### Data shown
= = = =

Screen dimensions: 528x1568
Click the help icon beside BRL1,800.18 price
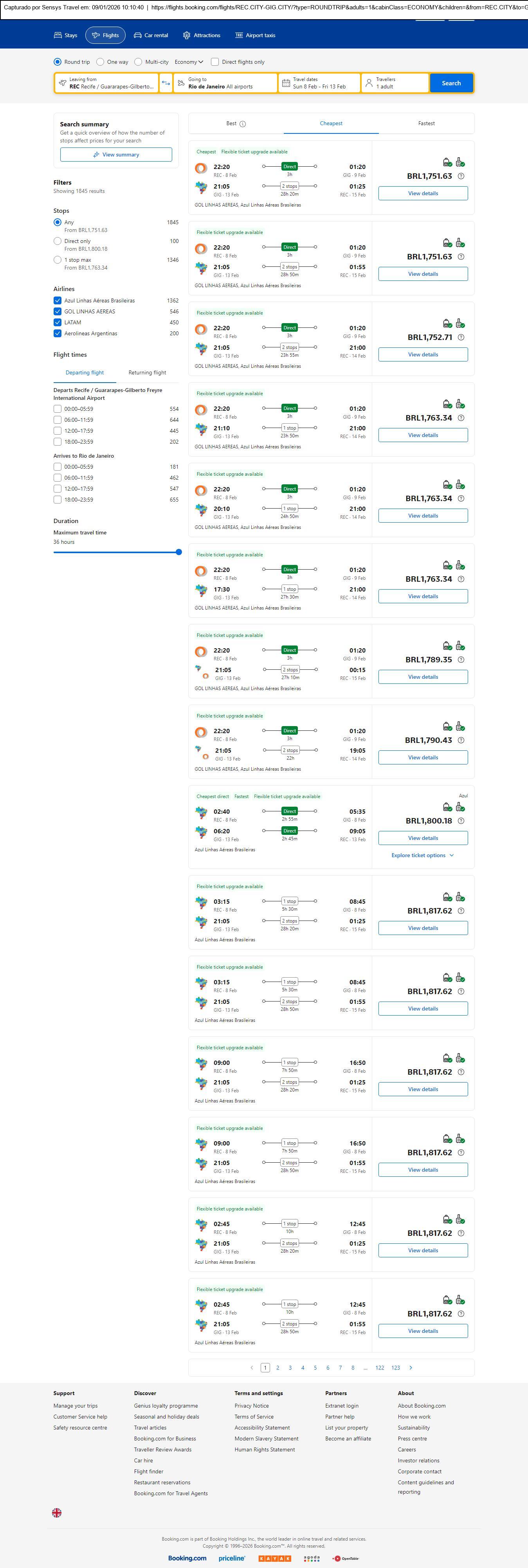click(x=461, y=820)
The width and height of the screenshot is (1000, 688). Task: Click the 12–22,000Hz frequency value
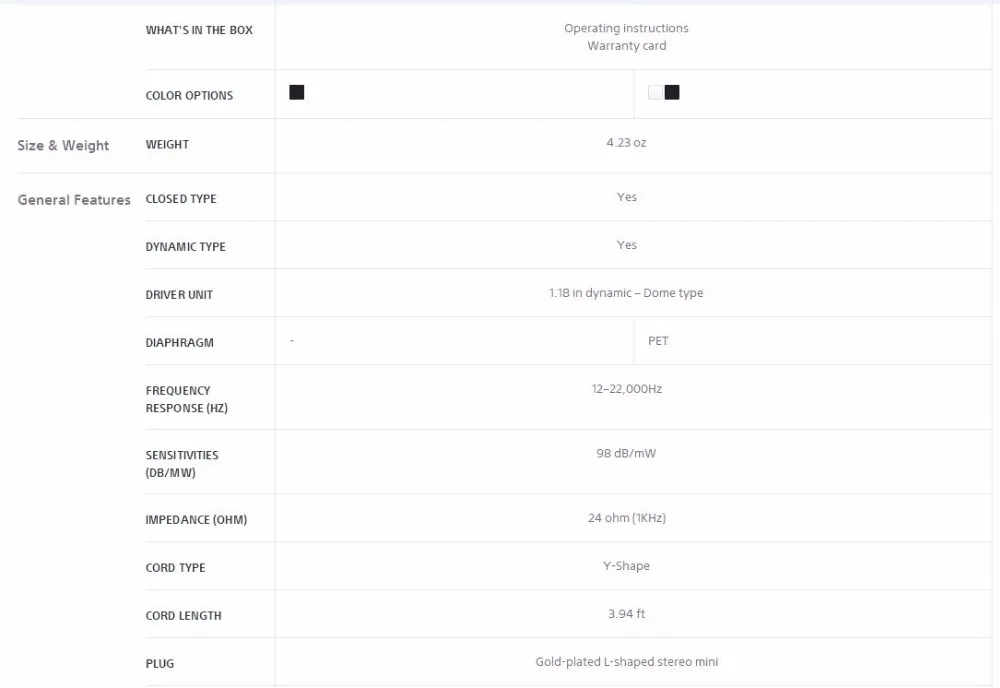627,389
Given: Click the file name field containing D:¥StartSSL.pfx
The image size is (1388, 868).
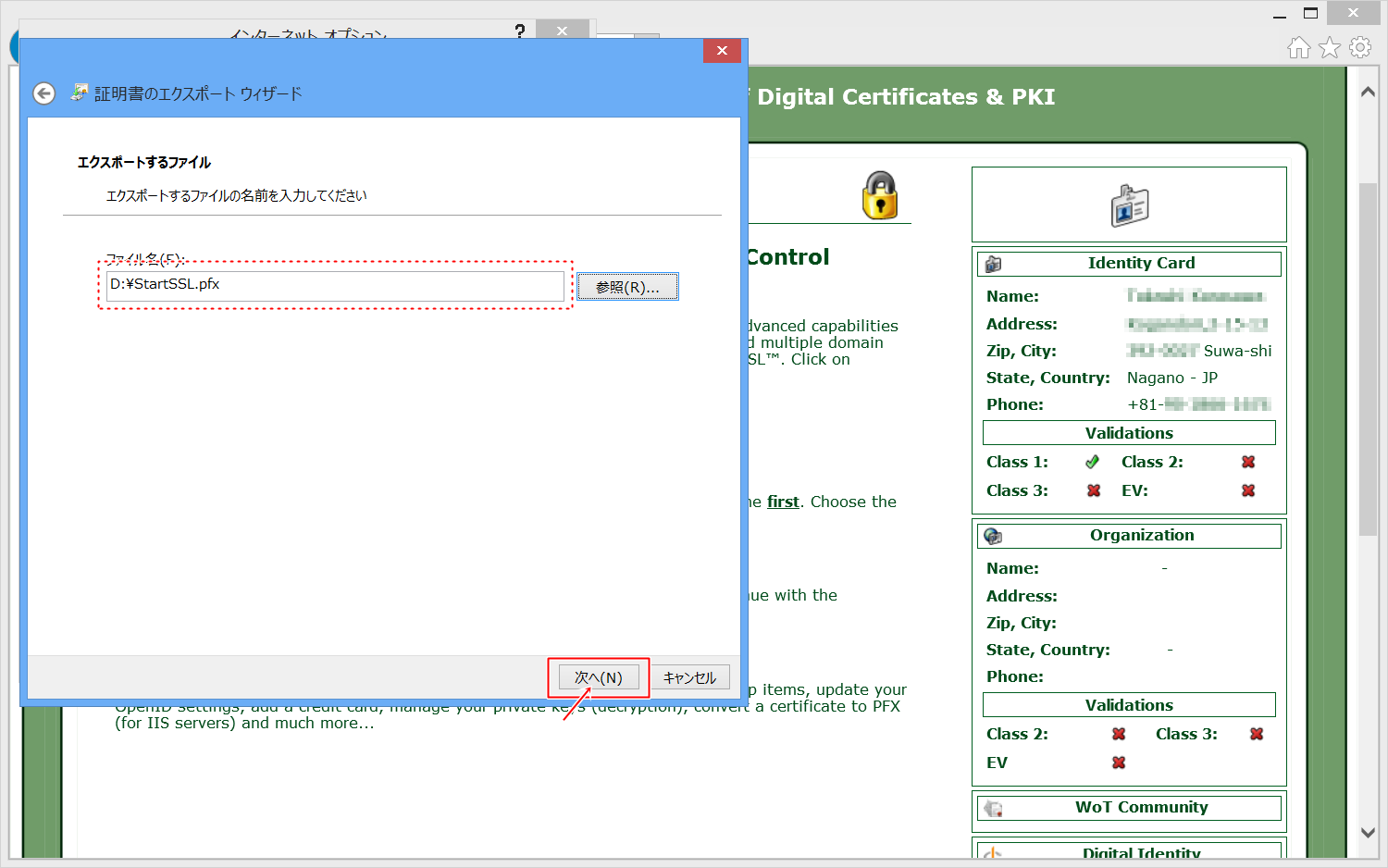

= = = =

### What the task asks
Every record above must be repeated exactly, with the pictures dropped.

### Your response
Screen dimensions: 528x1568
Click the help icon beside BRL1,800.18 price
click(x=461, y=820)
The width and height of the screenshot is (1000, 688). Task: Click the 12–22,000Hz frequency value
627,389
Given: Click the file name field containing D:¥StartSSL.pfx
The image size is (1388, 868).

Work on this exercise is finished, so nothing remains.